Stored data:
"""
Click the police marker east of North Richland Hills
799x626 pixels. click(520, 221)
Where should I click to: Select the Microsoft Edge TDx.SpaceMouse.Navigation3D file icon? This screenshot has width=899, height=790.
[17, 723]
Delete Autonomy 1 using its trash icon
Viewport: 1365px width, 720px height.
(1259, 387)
"""
◆ PROBLEM:
Please print all the data again exactly as given.

◆ TASK OUTPUT:
Click the police marker east of North Richland Hills
799x626 pixels. click(520, 221)
Where should I click to: Select the Microsoft Edge TDx.SpaceMouse.Navigation3D file icon? This screenshot has width=899, height=790.
[17, 723]
Delete Autonomy 1 using its trash icon
Viewport: 1365px width, 720px height.
(1259, 387)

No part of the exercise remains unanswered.